**TASK REQUIREMENTS**.
Rewrite the lines below, replacing "Open" with "Tap" wherever it appears and leaving everything else as it is.

**Records from a data collection**.

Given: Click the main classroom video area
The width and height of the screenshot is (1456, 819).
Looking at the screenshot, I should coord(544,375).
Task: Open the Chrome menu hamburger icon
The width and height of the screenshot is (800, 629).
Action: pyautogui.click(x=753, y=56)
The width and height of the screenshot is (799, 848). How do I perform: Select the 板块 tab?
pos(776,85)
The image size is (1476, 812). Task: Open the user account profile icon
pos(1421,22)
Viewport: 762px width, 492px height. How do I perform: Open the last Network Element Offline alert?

**OUTPUT**.
Given: Click the main classroom video area
The width and height of the screenshot is (1456, 819).
Looking at the screenshot, I should coord(544,375).
Task: Tap the Chrome menu hamburger icon
The width and height of the screenshot is (800, 629).
Action: pyautogui.click(x=753, y=56)
The width and height of the screenshot is (799, 848). How do I perform: Select the 板块 tab?
pos(776,85)
The image size is (1476, 812). Task: Tap the user account profile icon
pos(1421,22)
Viewport: 762px width, 492px height. How do I perform: Tap the last Network Element Offline alert?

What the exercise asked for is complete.